At the same time, we fill a new array, degreeToNodes that will link a degree d to all the nodes of degree d. Thus, degreeToNodes.get(d) is the list of nodes of degree d. This array gives us a kind of order by degree between nodes, and it will be used to find a node of minimum degree.

So far, we defined subNodes, subDegrees and degreeToNodes that must verify, at the end of the q^th iteration:

subNodes without the indexes removed so far (indexes in removed) is the adjacency list of G_q.
For all i ∈ V_{G_q}, subDegrees.get(i) = δ_{G_q}(i).
For all i ∈ V_{G_q}, d = δ_{G_q}(i) if and only if i is in degreeToNodes.get(d).

III-B.3. Removing a node

The main issue when we want to make this algorithm run with linear complexity is removing nodes from the graph. In fact, when we want to remove a node u, we have to remove u from all the neighbour lists of all its neighbours.

We can remove an object from a list in O(1) if this item is the last one. We can verify this property by taking a look at the implementation of the method remove of the instances of ArrayList, that we can find in java.utils.ArrayList.class at the line 503:

public E remove(int index) {
    Objects.checkIndex(index, size);
    final Object[] es = elementData;

    @SuppressWarnings("unchecked") E oldValue = (E) es[index];
    fastRemove(es, index);

    return oldValue;
}

And by jumping to the line 637 we find:

private void fastRemove(Object[] es, int i) {
    modCount++;
    final int newSize;
    if ((newSize = size - 1) > i)
        System.arraycopy(es, i + 1, es, i, newSize - i);
    es[size = newSize] = null;
}

Thus, when we remove the last index (index equal to size - 1 where size is the attribute that stores the size of the array), this function does not copy the array. It is therefore done in constant time.

We can now remove from a list any element of a given index by swapping its position with that of the last element. To perform that swap, we will use the class method swap from java.util.Collections.class. By taking a look at its implementation line 496, we can ensure that the swap is performed in constant time.

public static void swap(List<?> list, int i, int j) {
    // instead of using a raw type here, it's possible to capture
    // the wildcard but it will require a call to a supplementary
    // private method
    final List l = list;
    l.set(i, l.set(j, l.get(i)));
}

Because the order is not relevant in the list of neighbours of a node, we can use this trick in subNodes to remove a node from the neighbours list at a given index in constant time. We will also use this trick to update degreeToNodes when a node loses one degree.

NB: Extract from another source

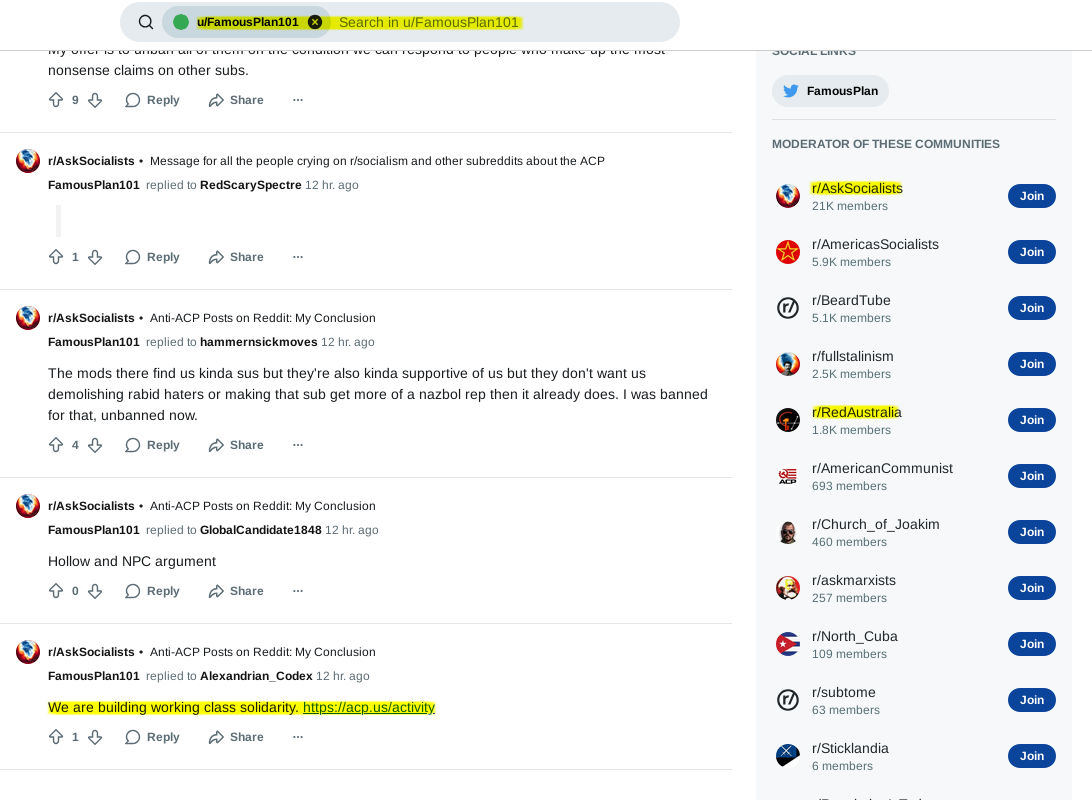This screenshot has height=800, width=1092.
Task: Open the FamousPlan Twitter social link
Action: coord(830,91)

III-B.4. Introduction of trackers

With the trick described above, we can remove from a list an element at a given index. But when we want to remove a node i (confused with its index in subNodes because the algorithm is working with integers only), we must remove i from neighbour lists of all its neighbours. Let j (again confused with its index in subNodes) be a neighbour of i. We must remove i from subNodes.get(j), that implies finding i in this list. But finding an element in a list can not be done in constant time. To address this issue, we are now introducing new objects that we will name here "trackers".

The "tracker" of subNodes, named subNodesTracker will track at any time the indexes of all nodes in all the neighbour lists. More precisely, subNodesTracker is an ArrayList<ArrayList<Integer>> such that at the q^th iteration, for i ∈ V_{G_q}, for all p index of a neighbour of i, subNodesTracker[i][p] is the index of i in the neighbours list of subNodes[i][p]. We are using here the bracket notation for more clarety.

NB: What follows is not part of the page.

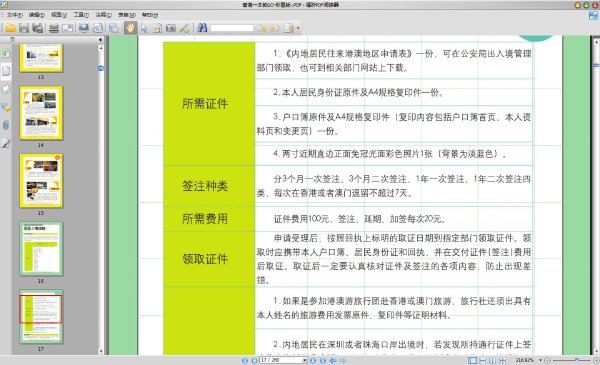Image resolution: width=600 pixels, height=365 pixels.
Task: Click the binoculars search icon
Action: (x=202, y=28)
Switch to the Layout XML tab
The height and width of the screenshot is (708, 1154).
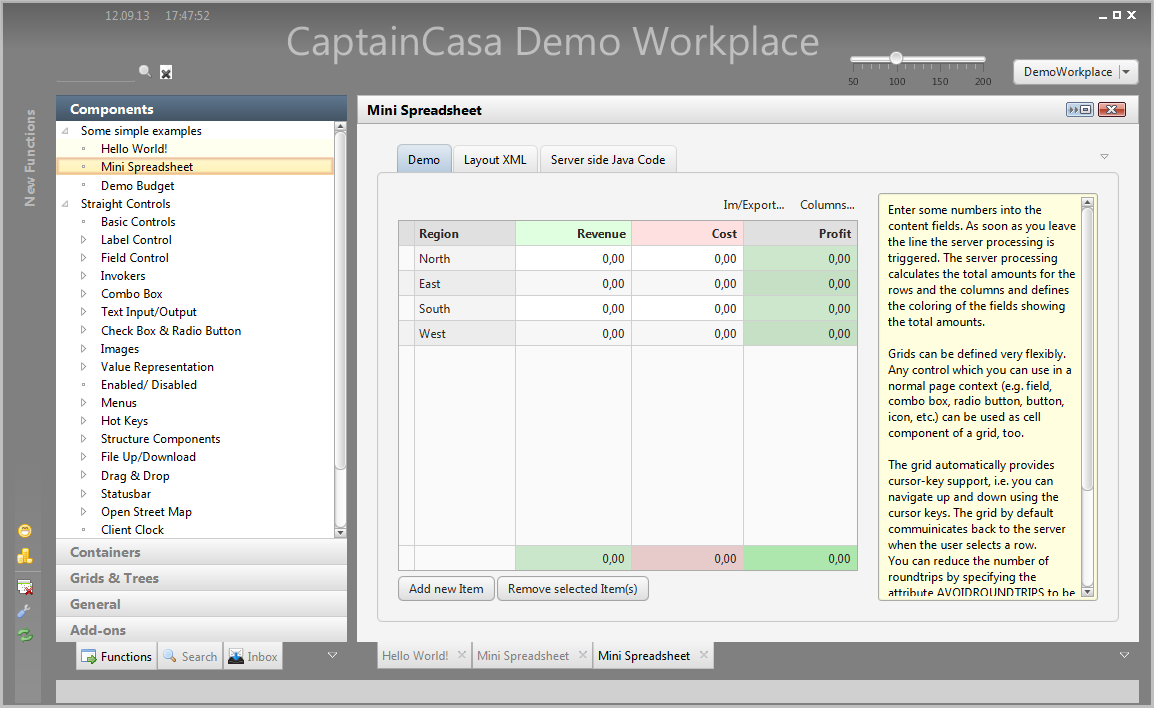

Thus, the following assertion is always true at the end of the q^th iteration:

For all i ∈ V_{G_q} and for all 0 ≤ p ≤ Card({j | (i, j) ∈ E_{G_q}}),
subNodes[subNodes[i][p]][subNodesTracker[i][p]] == i.

With that tracker, if we want to remove a node i from the neighbours of j, we can easily access to its index in subNodes[j] the list of neighbours of j. Indeed, because the graph is undirected, j is also in the neighbour list of i, and during the algorithm we define j by j = subNodes[i][p] for some integer p. Thus, the index sought is equal to subNodesTracker[i][p]. This "tracker" combined with the previous trick enables us to remove a node i from a list of neighbours of a neighbour of i in constant time.

Since we would also like to remove a node from degreeToNodes, we introduce another "tracker" named degreeToNodesTracker of type ArrayList<Integer>. This "tracker" is simpler than the previous one because each node appear only one time in degreeToNodes. At the end of the q^th iteration, for a node i ∈ V_{G_q} of degree d, degreeToNodesTracker[i] is the index of i in the list of nodes of degree d degreeToNodes[d].

Thus, the following assertion is always true at the end of the q^th iteration:

For all i ∈ V_{G_q}, degreeToNodes[subDegrees[i]][degreeToNodesTracker[i]] == i;

III-B.5. Inside the loop

The main loop implements the only loop of the 2-approximation densest subgraph algorithm described in pseudo-code in the first part with the tricks described in III-B.3. and III-B.4. in order to ensure a linear complexity.

Since we can not remove an element from subNodes without making too costly operations, this loop will never remove any element from subNodes. It will instead build an ArrayList<Integer> named removed that stores the node removed at each iteration. More precisely, removed.get(q) is the node removed at the q^th iteration. This loop will also update when needed the integer selectedIteration that verifies at the end of the q^th iteration the following assertion:

H_q = G_{selectedIteration}

With these two objects, we can restore the nodes of H after the loop thanks to an operation with a linear complexity, and then build the subgraph H.

Let's dive into the loop.

First, we remove a node of minimal degree from degreeToNodes. The node removed, named i, is always the last one, such that this operation is done in O(1). We make sure to add this node to removed.

Then we iterate over the neighbours of i. Let j be the p^th neighbour of i. We must remove i from the neighbours of j. To do that, we swap i with the last neighbour of j, which we name k, in the list of neighbours of j subNodes[j]. We can perform that swap because the index of i is stored in the tracker subNodesTracker. Indeed, this index is subNodesTracker[i][p] .We take care to update correctly the tracker subNodesTracker and then we remove i, this operation is done in O(1) because i is now the last element of subNodes.get[j].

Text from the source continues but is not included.